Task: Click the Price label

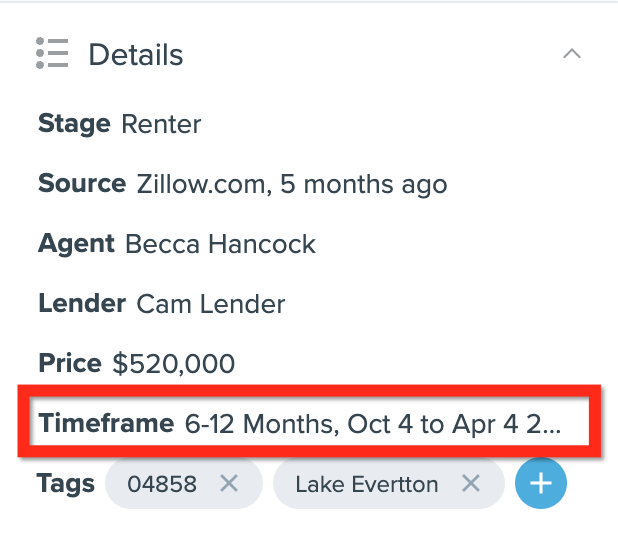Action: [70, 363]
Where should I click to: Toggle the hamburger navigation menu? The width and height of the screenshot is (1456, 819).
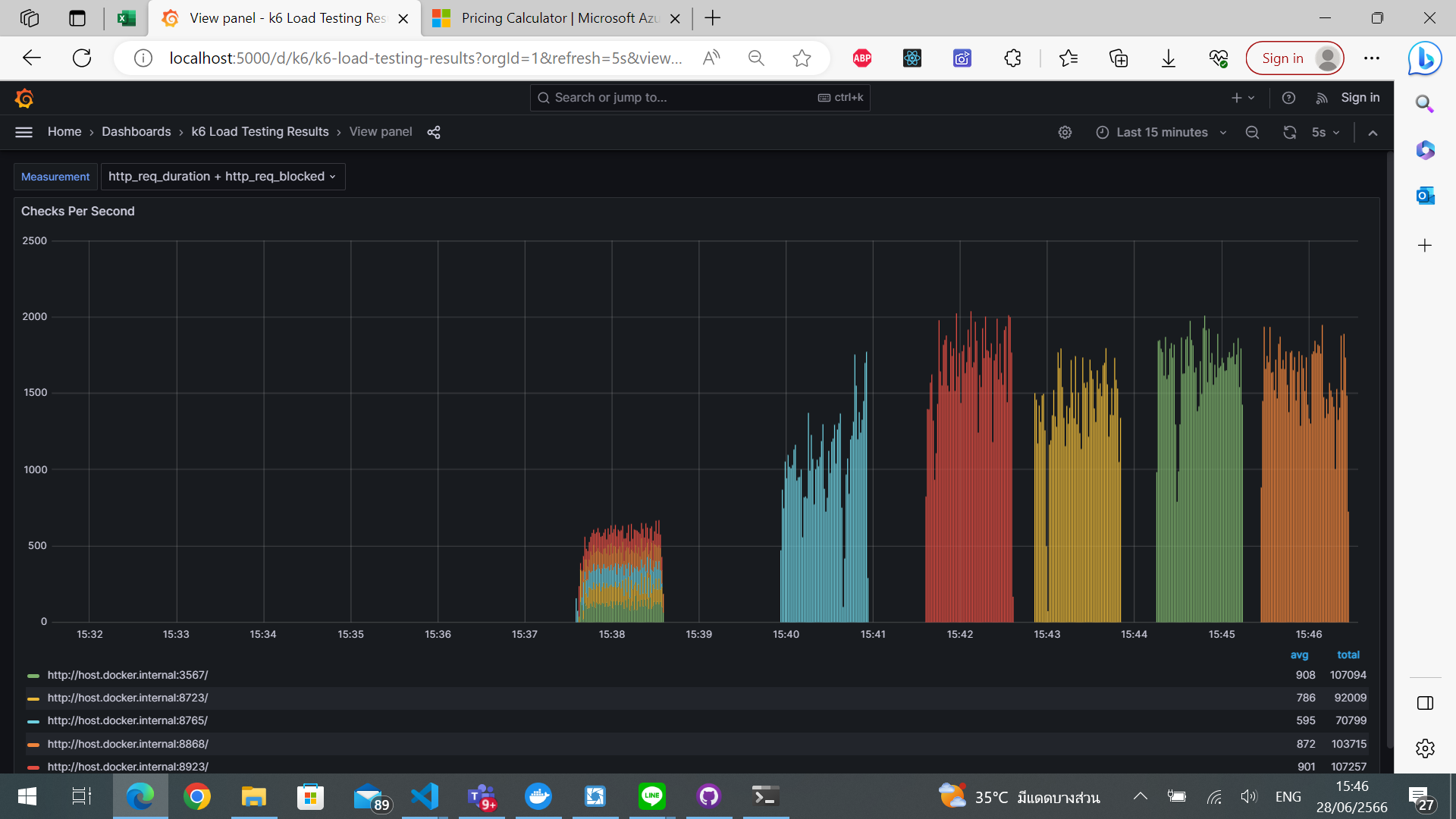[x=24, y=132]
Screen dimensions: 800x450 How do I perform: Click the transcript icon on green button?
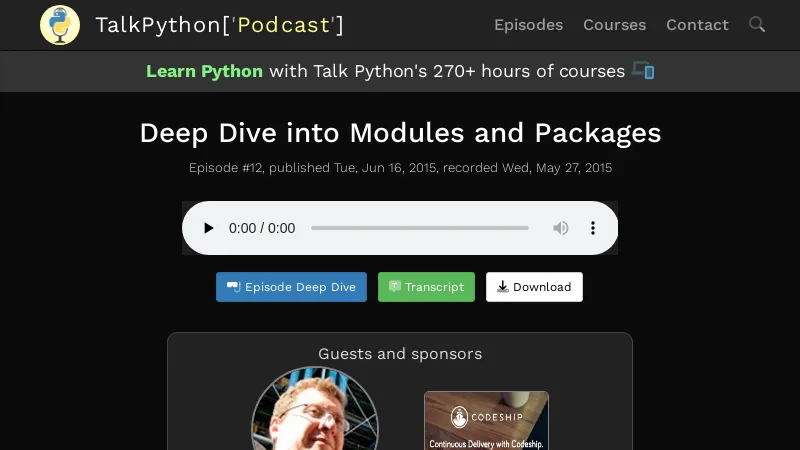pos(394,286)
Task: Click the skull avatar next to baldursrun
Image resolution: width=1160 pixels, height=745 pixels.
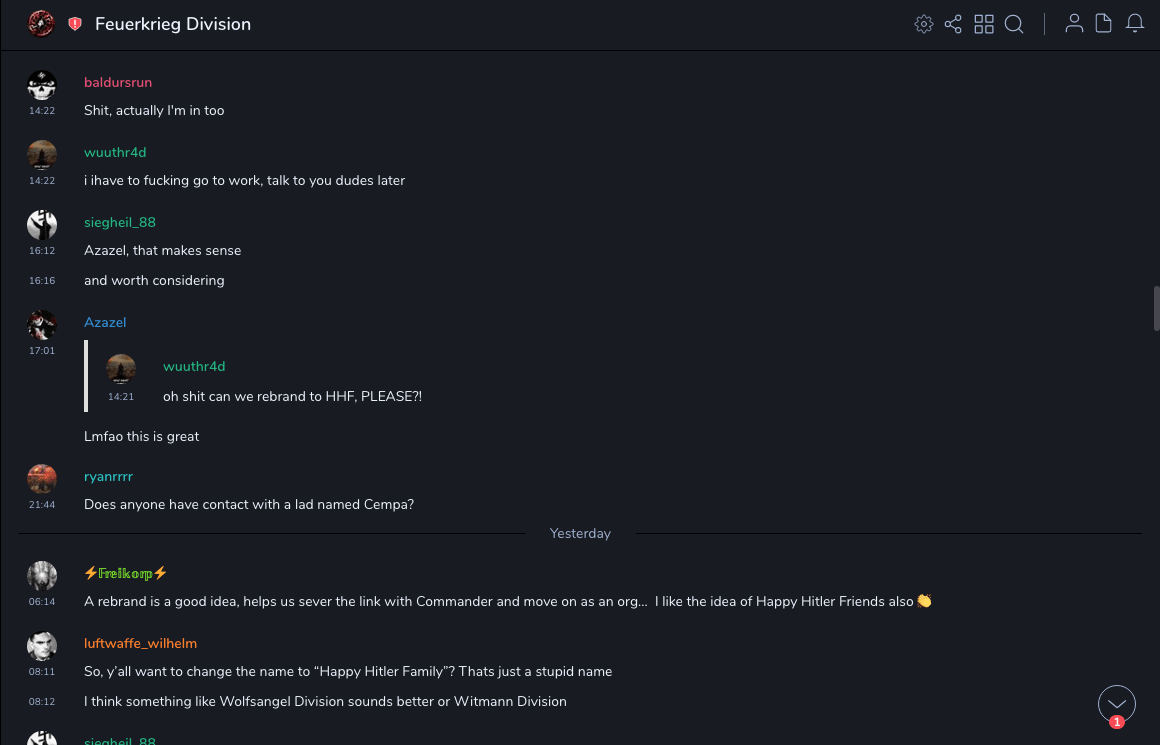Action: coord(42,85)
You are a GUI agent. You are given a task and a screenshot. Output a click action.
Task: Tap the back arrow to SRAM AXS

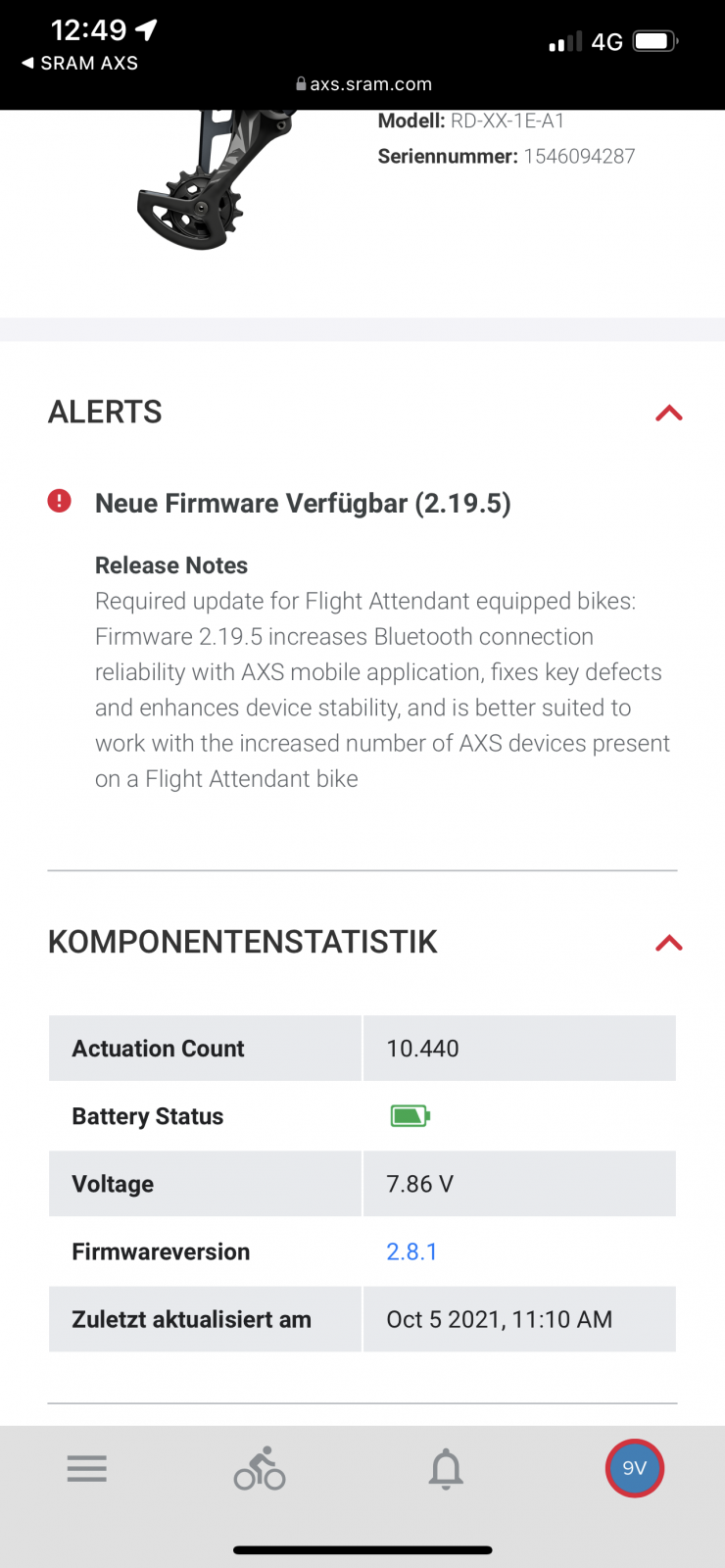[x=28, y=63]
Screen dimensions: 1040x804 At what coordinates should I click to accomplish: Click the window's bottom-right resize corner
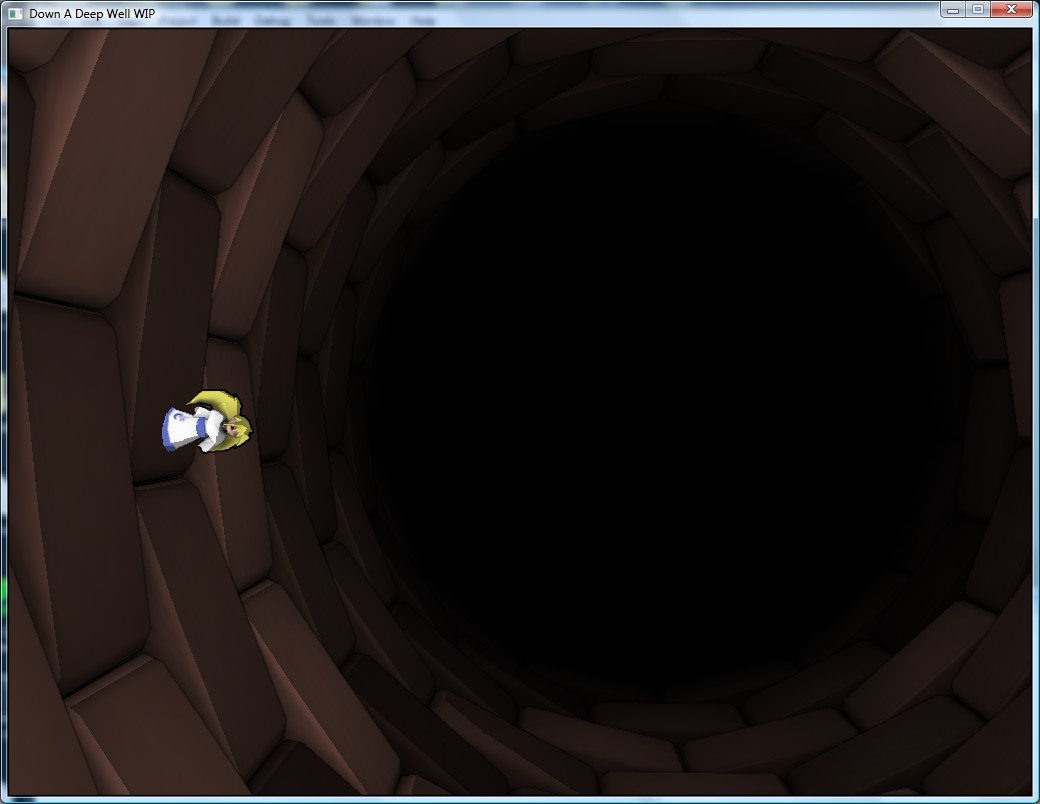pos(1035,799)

══════════════════════════════

__SET EXERCISE__
Reproduce all of the records above, switching "hamburger navigation menu" to "side navigation menu" and leaving everything else unchanged. Omit the pictures from your answer.

__WRITTEN REPLY__
Task: Click the Price label

Action: [70, 363]
Where should I click to: Toggle the side navigation menu? The width and height of the screenshot is (1456, 819).
[x=24, y=132]
Screen dimensions: 800x450 How do I perform: Click the transcript icon on green button?
pos(394,286)
Task: Click the skull avatar next to baldursrun
Image resolution: width=1160 pixels, height=745 pixels.
Action: coord(42,85)
You are a GUI agent. You are given a task and a screenshot. Output a click action.
Task: Tap the back arrow to SRAM AXS

[x=28, y=63]
Screen dimensions: 1040x804 At what coordinates should I click to accomplish: Click the window's bottom-right resize corner
pos(1035,799)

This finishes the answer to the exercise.